### [SELECTION]
......
Resheph, the Western Semitic god of war and plague, was already associated with Nergal in Ebla in the third millennium BCE, though the connection was not exclusive, as he also occurs in contexts which seem to indicate a relation with Ea (known in Ebla as Hayya) instead. Furthermore, the Eblaite scribes never used Nergal's name as a logographic representation of Resheph's. According to Alfonso Archi, it is difficult to further speculate about the nature of Resheph and his relation to other deities in Eblaite religion due to lack of information about his individual characteristics. The equivalence between Nergal and the same western gods is also known from Ugarit, where Resheph was additionally associated with the planet Mars, much like Nergal in Mesopotamia. Documents from Emar on the Euphrates mention a god called "Nergal of the KI.LAM" (seemingly a term designating a market), commonly identified with Resheph by researchers. Additionally, "Lugal-Rasap" functioned as a title of Nergal in Mesopotamia according to god lists.

It has been proposed that in Urkesh, a Hurrian city in northern Syria, Nergal's name was used to represent a local deity of Hurrian origin logographically. Two possible explanations have been proposed: Aštabi and Kumarbi. The former was a god of Eblaite origin, later associated with Ninurta rather than Nergal, while the latter was the Hurrian "father of the gods", usually associated with Enlil and Dagan. Gernot Wilhelm concludes in a recent publication that the identification of Nergal in the early Urkesh inscriptions as Kumarbi is not implausible, but at the same remains impossible to conclusively prove. He points out that it is also not impossible that Kumarbi only developed as a distinct deity at a later point in time. Alfonso Archi notes that it also possible the god meant is Nergal himself, as he is attested in other Hurrian sources as an actively worshiped deity.

In the Yazılıkaya sanctuary, Nergal's name was apparently applied to a so-called "sword god", most likely a presently unidentified local god of death.

The Elamite god Simut was frequently associated with Nergal, shared his association with the planet Mars and possibly his warlike character, though unlike his Mesopotamian counterpart he was not an underworld deity. In one case he appears alongside Laṣ. Wouter Henkelman additionally proposes that "Nergal of Hubshal (or Hubshan)" known from Assyrian sources was Simut. However, other identities of the deity identified by this moniker have been proposed as well, with Volkert Haas instead identifying him as Ugur.
......
### [MATERIAL SUPPLIED]

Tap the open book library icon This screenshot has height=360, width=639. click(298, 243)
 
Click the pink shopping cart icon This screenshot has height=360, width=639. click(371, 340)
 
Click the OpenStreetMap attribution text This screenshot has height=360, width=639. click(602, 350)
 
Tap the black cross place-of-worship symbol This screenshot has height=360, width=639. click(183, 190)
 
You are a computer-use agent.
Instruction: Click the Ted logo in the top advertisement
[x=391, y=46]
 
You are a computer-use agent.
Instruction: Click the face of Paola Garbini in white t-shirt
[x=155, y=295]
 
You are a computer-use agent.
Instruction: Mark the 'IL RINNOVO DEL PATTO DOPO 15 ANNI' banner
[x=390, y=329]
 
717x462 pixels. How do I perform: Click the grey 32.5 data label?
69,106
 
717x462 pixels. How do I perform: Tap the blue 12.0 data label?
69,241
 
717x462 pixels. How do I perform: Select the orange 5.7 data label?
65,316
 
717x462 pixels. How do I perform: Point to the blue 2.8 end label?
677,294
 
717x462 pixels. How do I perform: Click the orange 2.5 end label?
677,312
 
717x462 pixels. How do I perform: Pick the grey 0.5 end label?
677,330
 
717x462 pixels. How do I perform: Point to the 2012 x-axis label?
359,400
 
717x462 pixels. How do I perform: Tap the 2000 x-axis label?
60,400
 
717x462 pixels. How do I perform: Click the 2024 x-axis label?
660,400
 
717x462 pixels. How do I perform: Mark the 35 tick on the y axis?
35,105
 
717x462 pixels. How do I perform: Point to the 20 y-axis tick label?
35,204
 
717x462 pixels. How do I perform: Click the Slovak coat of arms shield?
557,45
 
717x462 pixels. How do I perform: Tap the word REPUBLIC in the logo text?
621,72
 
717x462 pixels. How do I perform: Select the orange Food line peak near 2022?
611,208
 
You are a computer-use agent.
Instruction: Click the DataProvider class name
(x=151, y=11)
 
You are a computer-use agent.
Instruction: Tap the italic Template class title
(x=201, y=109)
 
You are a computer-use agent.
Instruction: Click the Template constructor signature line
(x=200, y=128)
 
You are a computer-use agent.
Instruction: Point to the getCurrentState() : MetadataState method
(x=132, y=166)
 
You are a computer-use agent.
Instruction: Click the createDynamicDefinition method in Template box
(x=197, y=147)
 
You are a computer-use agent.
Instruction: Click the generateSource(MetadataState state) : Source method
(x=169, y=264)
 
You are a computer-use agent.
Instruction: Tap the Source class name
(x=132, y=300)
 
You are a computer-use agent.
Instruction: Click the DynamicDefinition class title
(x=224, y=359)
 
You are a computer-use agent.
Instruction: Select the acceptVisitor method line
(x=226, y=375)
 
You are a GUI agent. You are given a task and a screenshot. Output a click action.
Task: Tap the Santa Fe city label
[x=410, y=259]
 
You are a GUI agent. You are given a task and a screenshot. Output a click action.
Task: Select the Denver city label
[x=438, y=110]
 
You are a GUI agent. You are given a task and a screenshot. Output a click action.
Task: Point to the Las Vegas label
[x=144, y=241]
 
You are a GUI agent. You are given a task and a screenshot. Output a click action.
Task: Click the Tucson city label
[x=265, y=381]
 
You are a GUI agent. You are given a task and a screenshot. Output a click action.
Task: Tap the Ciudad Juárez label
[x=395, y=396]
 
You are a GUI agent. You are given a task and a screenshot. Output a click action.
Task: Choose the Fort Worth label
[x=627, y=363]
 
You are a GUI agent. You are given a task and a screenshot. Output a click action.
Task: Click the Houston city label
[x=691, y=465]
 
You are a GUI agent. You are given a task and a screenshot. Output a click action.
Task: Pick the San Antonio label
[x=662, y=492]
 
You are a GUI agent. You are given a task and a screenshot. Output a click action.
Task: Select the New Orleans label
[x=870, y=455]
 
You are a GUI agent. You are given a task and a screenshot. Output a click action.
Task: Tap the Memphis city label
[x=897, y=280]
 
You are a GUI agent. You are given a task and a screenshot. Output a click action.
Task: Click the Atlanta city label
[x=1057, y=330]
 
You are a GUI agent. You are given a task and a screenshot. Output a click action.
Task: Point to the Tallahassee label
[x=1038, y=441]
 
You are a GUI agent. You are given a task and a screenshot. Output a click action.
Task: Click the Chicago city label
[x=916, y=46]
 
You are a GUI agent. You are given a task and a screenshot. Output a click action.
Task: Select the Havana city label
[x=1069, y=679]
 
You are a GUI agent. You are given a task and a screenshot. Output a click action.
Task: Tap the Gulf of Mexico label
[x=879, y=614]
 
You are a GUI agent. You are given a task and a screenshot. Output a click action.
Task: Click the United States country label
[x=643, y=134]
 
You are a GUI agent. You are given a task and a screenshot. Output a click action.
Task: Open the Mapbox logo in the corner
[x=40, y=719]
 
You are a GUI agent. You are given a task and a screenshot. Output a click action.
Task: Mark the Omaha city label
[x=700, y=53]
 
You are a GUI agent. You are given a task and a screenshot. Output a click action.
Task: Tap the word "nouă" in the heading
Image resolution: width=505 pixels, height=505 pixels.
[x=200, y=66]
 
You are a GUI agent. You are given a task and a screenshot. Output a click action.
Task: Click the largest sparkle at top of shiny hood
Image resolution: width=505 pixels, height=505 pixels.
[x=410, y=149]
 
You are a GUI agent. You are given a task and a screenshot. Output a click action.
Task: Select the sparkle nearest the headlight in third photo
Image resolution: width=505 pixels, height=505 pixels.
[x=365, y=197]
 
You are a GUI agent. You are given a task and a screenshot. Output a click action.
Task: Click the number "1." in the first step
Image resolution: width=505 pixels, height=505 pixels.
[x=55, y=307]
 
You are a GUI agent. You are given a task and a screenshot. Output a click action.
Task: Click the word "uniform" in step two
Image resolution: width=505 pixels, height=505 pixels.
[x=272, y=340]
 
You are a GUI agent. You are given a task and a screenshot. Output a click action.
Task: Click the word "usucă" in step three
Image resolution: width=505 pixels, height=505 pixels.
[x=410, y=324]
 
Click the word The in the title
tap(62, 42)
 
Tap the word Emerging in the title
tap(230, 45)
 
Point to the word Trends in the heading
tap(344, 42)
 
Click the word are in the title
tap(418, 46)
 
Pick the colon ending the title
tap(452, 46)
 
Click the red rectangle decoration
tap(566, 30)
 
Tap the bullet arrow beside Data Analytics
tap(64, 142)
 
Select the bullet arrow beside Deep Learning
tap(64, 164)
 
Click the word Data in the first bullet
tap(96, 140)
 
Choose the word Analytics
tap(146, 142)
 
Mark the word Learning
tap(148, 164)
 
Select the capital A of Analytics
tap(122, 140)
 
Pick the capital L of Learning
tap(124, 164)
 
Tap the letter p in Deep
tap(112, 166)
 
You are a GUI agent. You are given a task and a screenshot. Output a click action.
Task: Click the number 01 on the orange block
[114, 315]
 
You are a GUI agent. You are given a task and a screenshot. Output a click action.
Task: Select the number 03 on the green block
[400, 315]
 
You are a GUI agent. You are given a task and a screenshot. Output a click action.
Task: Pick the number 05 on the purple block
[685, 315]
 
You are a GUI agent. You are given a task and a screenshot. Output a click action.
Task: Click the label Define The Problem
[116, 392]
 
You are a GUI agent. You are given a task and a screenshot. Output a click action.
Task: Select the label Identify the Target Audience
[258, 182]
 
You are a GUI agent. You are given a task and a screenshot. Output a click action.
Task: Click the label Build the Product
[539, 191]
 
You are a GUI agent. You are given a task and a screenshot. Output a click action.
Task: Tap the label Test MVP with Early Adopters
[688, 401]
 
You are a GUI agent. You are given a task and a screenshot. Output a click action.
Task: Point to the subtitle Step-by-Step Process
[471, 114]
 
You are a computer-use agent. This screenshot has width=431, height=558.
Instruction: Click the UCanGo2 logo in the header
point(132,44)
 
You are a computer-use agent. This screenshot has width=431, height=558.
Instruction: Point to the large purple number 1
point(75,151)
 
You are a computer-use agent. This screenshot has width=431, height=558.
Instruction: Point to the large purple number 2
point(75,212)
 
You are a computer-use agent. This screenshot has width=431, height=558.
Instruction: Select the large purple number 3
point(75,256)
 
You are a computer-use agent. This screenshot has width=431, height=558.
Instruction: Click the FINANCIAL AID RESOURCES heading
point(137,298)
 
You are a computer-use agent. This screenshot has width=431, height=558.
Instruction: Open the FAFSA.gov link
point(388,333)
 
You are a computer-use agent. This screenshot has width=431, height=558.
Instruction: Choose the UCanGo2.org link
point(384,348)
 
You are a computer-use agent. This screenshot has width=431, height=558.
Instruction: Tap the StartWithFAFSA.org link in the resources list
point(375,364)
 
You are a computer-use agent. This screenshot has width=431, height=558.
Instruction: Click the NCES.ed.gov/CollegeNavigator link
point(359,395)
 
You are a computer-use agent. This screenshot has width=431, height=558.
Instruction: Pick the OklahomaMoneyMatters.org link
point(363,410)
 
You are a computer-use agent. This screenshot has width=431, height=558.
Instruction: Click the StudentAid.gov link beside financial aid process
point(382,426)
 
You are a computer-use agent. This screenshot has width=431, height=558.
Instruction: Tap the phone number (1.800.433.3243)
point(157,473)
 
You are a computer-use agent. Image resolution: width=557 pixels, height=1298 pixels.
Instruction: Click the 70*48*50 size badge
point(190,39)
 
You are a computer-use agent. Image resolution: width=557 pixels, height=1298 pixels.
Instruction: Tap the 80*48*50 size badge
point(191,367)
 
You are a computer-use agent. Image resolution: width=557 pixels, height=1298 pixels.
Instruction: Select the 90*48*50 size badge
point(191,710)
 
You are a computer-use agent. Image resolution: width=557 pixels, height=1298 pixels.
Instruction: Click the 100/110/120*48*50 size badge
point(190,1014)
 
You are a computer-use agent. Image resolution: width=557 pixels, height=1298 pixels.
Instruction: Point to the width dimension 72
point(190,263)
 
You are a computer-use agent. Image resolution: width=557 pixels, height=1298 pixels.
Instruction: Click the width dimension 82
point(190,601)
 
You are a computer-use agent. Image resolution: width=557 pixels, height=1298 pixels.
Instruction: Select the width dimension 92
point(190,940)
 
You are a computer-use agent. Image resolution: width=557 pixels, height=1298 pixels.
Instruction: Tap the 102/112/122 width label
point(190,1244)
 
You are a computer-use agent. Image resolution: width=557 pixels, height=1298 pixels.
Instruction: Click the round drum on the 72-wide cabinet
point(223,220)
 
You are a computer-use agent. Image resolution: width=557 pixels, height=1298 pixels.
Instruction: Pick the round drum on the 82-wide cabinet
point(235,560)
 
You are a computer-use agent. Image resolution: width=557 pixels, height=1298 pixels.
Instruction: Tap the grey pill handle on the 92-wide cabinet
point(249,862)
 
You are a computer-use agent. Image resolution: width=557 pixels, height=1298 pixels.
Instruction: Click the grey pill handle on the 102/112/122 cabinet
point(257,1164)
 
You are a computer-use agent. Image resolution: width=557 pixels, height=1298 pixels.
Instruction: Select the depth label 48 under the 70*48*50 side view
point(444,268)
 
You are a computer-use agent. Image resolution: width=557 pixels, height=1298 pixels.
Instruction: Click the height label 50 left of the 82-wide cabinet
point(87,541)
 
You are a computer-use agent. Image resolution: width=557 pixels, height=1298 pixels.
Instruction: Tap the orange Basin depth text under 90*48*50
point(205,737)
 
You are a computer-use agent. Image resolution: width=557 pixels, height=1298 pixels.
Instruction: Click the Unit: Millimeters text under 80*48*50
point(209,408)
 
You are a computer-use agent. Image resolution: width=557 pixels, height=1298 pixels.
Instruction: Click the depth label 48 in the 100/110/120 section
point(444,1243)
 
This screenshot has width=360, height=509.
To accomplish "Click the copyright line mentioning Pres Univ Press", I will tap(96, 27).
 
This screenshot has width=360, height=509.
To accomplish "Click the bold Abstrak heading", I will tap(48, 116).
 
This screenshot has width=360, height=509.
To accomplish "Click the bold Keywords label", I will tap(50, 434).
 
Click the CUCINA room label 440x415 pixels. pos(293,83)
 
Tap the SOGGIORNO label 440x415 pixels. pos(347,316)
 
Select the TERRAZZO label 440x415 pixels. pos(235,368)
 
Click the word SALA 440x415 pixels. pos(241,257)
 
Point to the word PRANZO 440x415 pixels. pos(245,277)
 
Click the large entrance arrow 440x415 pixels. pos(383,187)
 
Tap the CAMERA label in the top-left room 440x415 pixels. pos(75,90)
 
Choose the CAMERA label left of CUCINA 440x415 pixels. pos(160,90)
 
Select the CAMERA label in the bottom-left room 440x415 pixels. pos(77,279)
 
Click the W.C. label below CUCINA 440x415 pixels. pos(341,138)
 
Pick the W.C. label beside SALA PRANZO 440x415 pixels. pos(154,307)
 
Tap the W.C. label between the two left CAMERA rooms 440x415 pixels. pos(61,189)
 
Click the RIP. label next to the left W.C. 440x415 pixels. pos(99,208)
......
### [DIRECTIVE]
Reproduce the Nergal passage word for word, from "The Elamite god" up to and including "him as Ugur.". Work only from the passage about Nergal and leave the material aside.

### [FINAL RESULT]
The Elamite god Simut was frequently associated with Nergal, shared his association with the planet Mars and possibly his warlike character, though unlike his Mesopotamian counterpart he was not an underworld deity. In one case he appears alongside Laṣ. Wouter Henkelman additionally proposes that "Nergal of Hubshal (or Hubshan)" known from Assyrian sources was Simut. However, other identities of the deity identified by this moniker have been proposed as well, with Volkert Haas instead identifying him as Ugur.